Stock prices are slaves to earnings, but in the short to medium term, they are driven by the demand and supply of stocks. Knowing where the big players are positioned helps predict potential buying and selling pressure pockets. Moneycontrol analysed June 2024 shareholding data to see where foreign institutional investors (FIIs) and domestic mutual funds are underweight/overweight. Here are the key insights:

Global risks? No, thanks
With US recession fears and geopolitical jitters, institutional investors are steering clear of globally vulnerable sectors. Energy, metals, and IT services are underweight for both local and foreign institutions.

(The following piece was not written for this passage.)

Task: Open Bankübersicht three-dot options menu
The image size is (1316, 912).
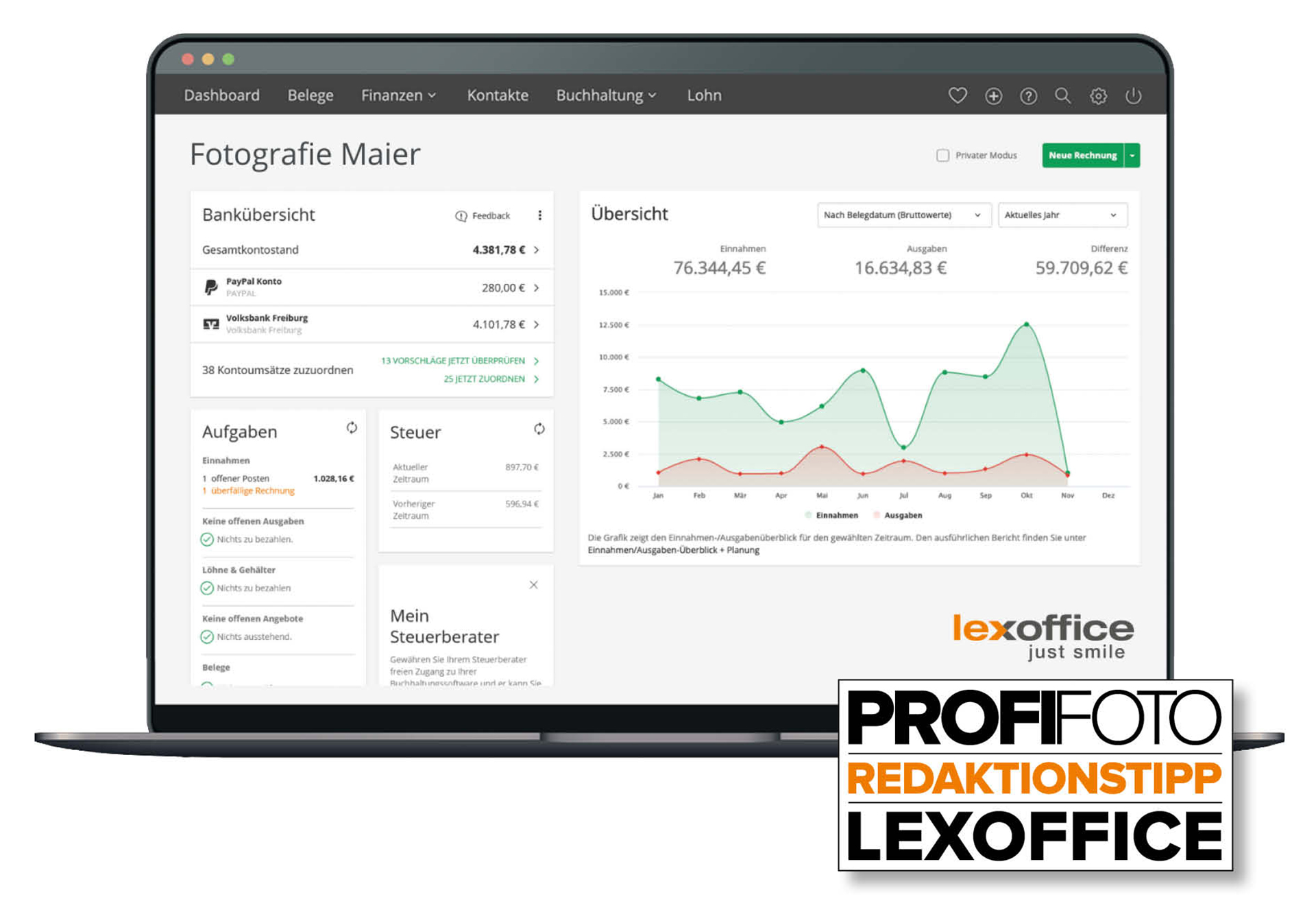Action: click(x=540, y=215)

Betting big on domestic cyclicals
Both domestic and foreign investors are going all-in on domestic cyclicals like consumer discretionary, industrials, communication services, real estate, and materials.
Banks: A tale of two extremes
Banks are a split decision between foreign and domestic investors. Foreigners are overweight, not necessarily due to bullishness but because of high benchmark weights post-HDFC merger. Domestics are slightly underweight, avoiding overweight due to the already high benchmark weight of banks in the benchmark index.
Autos and auto-ancilliaries: the great divide
Locals have been bullish on autos and auto ancillaries, riding on demand surge, while foreigners have been underweight due to ESG concerns, avoiding IC engine makers.
Consumer staples: not growth, not defensive
Despite rising risk in the market, consumer staples, often seen as defensives, are out of favour. Both foreign and domestic investors see them as overpriced with tepid growth, making them an underweight position. Even utilities are neutral for foreign investors and slightly underweight for locals.
Industrial confidence soars locally
Domestic investors are bullish on industrials, confident in investment-led growth despite high valuations. Gains due to operating leverage in some companies could lead to disproportionate growth in earnings, justifying current valuations, they believe.
Healthcare for all seasons
Healthcare is a motley bunch of stocks with plays on US generics and domestic markets, plus hospital and diagnostic companies. Valuations are reasonable given growth prospects.
The big structural bet
Both local and foreign institutions are overweight on consumer discretionaries (non-autos). It's a long-term bet on India's growth story, expecting a steady rise in discretionary spending on the back of penetration growth, and optimism around demand pick-up post-Covid slump.
Cement’s irony
Cement, a key local commodity, is underweight for foreign institutions and only marginally overweight for domestic ones. Growth is not a constraint. More capacities could eat into profits, and valuations are hailed as unsustainable.
Foreigners love real estate
While domestic investors are cautious about real estate post-2008 crash and management issues, unwilling to bet in a big way, foreign investors are more bullish on the sector.